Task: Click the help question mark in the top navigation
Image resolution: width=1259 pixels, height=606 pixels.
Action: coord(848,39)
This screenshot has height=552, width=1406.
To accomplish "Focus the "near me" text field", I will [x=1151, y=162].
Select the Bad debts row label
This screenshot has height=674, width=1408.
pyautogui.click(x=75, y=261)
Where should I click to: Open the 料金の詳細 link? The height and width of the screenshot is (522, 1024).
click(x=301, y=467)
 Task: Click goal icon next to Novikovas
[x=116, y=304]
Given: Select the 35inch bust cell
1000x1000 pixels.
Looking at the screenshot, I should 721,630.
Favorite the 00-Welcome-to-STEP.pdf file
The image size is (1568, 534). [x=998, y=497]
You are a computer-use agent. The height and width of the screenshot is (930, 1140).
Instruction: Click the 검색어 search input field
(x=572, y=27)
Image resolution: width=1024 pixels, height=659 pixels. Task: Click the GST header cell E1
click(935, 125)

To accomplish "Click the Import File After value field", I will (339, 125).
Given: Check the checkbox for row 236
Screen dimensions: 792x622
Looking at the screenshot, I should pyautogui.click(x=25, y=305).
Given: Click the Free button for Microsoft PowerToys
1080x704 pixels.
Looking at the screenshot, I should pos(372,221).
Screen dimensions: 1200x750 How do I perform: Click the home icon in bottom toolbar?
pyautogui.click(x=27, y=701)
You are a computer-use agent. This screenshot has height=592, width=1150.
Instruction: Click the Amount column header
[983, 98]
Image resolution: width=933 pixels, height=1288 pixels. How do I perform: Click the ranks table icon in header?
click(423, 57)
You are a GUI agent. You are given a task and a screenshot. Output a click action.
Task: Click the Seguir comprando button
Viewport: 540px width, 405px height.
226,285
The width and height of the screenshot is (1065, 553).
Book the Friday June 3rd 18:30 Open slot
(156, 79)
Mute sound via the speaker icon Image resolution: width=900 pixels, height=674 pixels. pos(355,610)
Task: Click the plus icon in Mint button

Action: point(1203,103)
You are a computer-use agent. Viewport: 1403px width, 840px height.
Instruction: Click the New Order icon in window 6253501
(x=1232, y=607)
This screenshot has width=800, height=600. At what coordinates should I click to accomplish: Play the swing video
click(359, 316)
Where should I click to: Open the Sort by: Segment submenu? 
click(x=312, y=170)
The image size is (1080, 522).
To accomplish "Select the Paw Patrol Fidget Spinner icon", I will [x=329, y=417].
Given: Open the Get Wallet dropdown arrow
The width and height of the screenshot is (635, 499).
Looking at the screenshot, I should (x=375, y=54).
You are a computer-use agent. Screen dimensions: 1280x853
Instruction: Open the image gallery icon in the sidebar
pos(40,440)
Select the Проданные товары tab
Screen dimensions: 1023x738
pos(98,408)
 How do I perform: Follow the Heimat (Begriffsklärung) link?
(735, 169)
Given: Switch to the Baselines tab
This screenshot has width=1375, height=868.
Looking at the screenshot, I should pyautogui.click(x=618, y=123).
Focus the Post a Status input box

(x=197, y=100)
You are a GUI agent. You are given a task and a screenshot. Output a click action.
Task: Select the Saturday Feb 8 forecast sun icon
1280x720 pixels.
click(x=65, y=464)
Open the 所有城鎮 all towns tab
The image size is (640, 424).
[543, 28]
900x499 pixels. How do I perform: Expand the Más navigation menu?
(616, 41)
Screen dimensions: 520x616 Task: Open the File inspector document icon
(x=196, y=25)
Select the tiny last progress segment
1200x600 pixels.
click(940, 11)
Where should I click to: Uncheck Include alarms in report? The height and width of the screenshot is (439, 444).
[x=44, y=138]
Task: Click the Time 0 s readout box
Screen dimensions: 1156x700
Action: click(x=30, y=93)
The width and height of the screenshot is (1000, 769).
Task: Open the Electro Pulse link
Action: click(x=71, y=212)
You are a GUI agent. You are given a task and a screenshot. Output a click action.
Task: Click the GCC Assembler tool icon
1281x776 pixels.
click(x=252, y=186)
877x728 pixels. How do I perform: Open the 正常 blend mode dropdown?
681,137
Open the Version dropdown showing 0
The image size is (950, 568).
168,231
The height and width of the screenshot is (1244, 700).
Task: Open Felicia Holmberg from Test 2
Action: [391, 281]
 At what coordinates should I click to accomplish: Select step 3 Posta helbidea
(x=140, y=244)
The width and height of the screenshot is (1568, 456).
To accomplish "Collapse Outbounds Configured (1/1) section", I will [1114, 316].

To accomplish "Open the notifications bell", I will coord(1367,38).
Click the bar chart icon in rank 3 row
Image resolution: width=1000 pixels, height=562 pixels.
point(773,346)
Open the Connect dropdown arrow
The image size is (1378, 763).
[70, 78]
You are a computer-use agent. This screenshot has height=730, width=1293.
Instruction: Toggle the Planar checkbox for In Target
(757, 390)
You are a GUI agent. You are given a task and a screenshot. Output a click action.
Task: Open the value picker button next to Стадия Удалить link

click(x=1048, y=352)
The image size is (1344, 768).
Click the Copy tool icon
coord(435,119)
+ + + + + + +
Reply with only the number of lines in the entries that contain the word "will".

● **Exercise output**: 5